In poche parole le persone tendenzialmente meno capaci di reggere le tensioni sono quelle più esposte al rischio di violenza verso se stessi o verso gli altri.

Nelle situazioni di tensione in cui le persone con carenza conflittuale si sentono minacciate possono in genere reagire in tre modi diversi e lo fanno in modo più o meno accentuato a seconda del livello di carenza.

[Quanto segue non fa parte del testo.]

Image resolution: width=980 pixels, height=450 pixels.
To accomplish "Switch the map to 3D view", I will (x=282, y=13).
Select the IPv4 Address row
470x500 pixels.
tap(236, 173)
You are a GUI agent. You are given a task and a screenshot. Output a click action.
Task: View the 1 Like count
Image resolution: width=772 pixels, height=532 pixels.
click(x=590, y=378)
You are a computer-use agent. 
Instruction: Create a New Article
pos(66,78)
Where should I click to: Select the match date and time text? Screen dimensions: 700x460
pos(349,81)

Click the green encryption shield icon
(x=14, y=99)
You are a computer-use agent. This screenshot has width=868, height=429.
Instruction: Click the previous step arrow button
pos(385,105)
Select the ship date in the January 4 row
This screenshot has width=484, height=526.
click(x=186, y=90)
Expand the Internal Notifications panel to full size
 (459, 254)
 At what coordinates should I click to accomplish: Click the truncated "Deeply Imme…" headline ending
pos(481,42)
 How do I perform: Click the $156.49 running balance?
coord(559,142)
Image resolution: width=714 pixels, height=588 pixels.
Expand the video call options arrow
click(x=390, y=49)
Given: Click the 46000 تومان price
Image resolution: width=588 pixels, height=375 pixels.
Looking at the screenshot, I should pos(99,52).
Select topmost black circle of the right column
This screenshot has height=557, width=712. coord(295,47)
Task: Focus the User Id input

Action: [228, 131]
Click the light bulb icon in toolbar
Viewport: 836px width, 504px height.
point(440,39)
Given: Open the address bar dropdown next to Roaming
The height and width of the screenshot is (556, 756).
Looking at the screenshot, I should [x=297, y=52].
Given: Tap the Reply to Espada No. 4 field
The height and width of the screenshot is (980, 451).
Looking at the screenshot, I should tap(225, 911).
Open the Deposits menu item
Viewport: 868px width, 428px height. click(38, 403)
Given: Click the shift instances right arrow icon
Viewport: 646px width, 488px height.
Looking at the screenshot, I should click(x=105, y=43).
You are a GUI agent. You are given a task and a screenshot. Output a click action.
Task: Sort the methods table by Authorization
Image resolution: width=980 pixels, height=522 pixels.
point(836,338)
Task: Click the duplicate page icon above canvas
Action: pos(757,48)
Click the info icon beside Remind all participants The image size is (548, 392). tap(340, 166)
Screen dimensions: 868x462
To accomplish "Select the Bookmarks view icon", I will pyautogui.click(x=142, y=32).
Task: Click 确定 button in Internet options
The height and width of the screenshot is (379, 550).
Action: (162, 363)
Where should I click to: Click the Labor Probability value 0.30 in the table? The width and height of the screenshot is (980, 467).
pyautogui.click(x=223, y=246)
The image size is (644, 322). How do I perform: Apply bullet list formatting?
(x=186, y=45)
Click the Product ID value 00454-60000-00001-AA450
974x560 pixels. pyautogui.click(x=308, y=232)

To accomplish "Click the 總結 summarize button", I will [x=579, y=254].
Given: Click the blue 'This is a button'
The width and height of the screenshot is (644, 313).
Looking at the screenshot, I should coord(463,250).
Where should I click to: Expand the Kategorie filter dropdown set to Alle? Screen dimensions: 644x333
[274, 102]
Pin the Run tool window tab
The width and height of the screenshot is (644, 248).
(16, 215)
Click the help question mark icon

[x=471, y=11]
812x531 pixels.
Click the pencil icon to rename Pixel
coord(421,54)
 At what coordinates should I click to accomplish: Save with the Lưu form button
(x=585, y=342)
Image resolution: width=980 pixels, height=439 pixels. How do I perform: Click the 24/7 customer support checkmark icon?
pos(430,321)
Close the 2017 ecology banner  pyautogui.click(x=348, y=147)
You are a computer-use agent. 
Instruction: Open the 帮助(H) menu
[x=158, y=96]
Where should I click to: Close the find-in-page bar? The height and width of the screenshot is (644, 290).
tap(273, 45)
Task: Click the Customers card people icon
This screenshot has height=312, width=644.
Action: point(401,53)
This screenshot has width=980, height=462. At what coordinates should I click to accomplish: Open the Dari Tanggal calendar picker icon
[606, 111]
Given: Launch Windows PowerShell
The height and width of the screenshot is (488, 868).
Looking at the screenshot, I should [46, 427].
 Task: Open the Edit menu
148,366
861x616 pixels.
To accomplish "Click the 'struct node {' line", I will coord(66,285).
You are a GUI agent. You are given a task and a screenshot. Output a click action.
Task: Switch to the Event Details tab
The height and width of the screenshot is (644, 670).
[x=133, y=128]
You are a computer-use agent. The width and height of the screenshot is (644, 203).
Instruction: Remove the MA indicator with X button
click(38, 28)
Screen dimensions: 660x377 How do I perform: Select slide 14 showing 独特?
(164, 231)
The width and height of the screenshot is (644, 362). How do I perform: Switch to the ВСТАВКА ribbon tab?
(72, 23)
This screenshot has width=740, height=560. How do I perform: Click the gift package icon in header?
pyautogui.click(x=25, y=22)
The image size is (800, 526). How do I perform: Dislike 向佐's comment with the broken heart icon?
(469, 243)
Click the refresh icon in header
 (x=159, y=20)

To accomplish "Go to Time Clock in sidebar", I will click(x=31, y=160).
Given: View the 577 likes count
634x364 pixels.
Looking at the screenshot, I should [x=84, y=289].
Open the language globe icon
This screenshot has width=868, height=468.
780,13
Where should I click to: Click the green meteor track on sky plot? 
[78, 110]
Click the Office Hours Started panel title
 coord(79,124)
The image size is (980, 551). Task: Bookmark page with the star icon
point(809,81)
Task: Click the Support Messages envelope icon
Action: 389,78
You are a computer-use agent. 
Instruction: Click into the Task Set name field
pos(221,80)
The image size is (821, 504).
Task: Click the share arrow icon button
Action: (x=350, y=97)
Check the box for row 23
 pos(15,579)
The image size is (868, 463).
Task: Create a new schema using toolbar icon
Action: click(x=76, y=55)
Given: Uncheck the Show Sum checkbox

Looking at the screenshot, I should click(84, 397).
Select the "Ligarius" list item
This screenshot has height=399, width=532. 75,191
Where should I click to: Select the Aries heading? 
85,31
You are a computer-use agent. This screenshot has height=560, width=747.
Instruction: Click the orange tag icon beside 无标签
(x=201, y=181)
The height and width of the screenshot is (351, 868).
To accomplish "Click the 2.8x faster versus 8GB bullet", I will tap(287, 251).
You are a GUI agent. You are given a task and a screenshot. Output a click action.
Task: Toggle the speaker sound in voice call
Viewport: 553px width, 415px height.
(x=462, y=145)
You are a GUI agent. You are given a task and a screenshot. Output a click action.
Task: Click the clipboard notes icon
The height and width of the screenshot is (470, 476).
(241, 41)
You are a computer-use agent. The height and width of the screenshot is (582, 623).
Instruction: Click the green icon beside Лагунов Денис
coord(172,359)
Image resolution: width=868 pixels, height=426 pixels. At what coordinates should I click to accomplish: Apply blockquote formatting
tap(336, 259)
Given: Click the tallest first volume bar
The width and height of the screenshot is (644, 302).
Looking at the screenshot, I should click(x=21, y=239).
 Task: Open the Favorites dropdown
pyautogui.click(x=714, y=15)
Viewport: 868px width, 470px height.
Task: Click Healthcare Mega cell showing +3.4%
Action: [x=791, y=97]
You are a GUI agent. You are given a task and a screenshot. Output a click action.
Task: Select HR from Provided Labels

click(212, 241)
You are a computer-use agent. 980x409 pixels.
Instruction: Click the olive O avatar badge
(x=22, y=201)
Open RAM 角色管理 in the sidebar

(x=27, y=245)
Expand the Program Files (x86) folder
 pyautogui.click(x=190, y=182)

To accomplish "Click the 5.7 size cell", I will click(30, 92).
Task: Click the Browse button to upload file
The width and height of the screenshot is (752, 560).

Tendenza autolesiva: quando hanno una chiusura masochistica, di ritiro in se stessi. Esprimono anche un senso di inadeguatezza, forte abbassamento dell’autostima, comportamenti di tipo passivo ed emozioni legate all’ansia, paura, rabbia verso se stessi e timore del giudizio degli altri. Hanno infine una grossa tendenza a farsi del male.

Tendenza aggressiva: hanno tendenzialmente un comportamento improntato all’impulsività. Sono egocentrici e incapaci di comprendere il punto di vista dell’altro. Comunicano con gli altri ferendo e mortificando, senza rendersene conto. Provano sentimenti di ostilità, risentimento e impazienza verso gli altri.

Tendenza neutra: hanno un comportamento teso ad evitare conflitti che si manifesta con battute o frasi volte a sviare il problema. Si esprimono spesso lamentandosi o con modalità dirette, ma senza vera riflessività.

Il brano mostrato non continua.